---- DATA PROVIDED

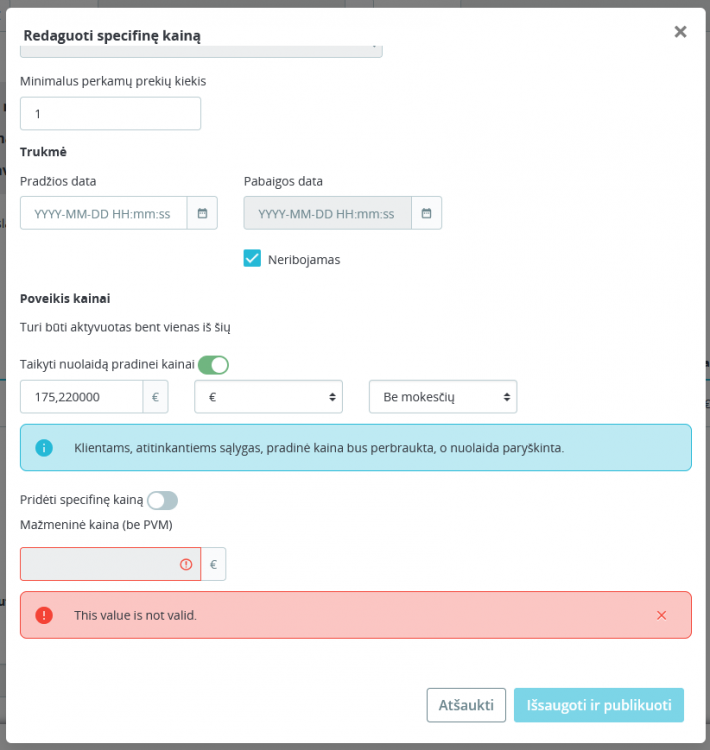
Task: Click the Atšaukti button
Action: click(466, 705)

--------
---- DATA PROVIDED

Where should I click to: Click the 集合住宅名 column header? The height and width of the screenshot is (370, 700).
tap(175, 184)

--------
---- DATA PROVIDED

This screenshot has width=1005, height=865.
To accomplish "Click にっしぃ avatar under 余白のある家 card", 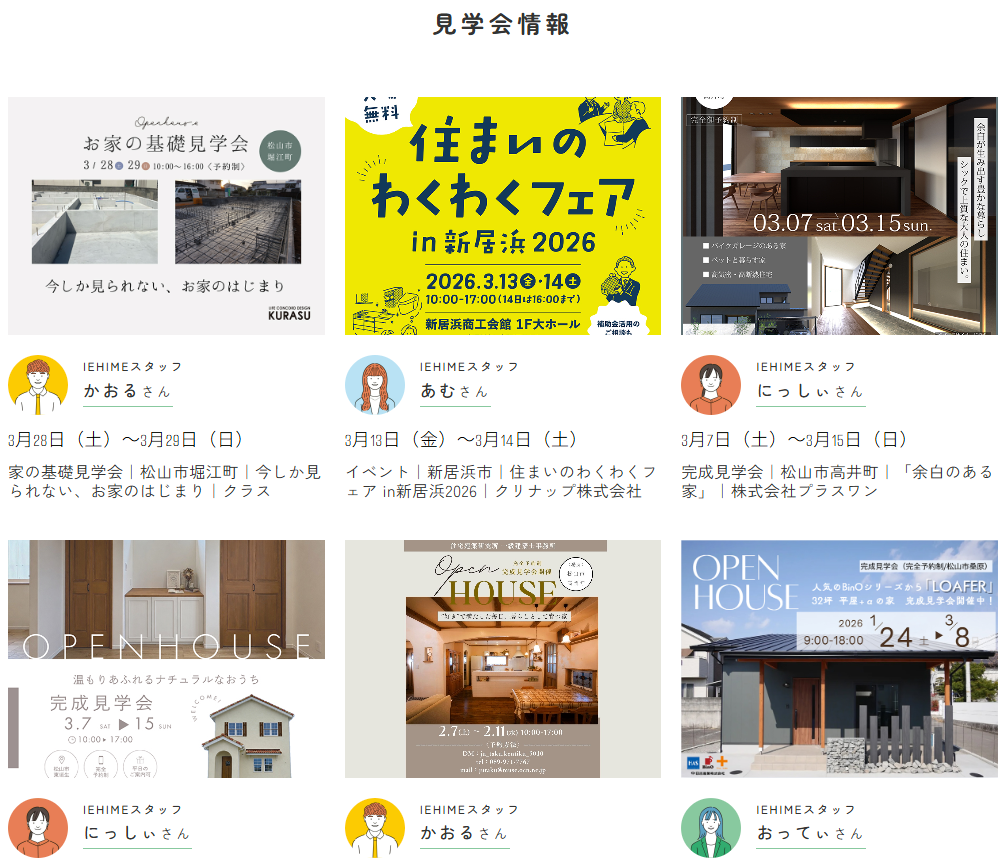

--------

WHAT TO DO:
Copy nothing but the lines above that run from the one with "This screenshot has width=1005, height=865." to the one with "にっしぃ avatar under", ends included; pictures stay out.

TASK OUTPUT:
This screenshot has width=1005, height=865.
To accomplish "Click にっしぃ avatar under 余白のある家 card", 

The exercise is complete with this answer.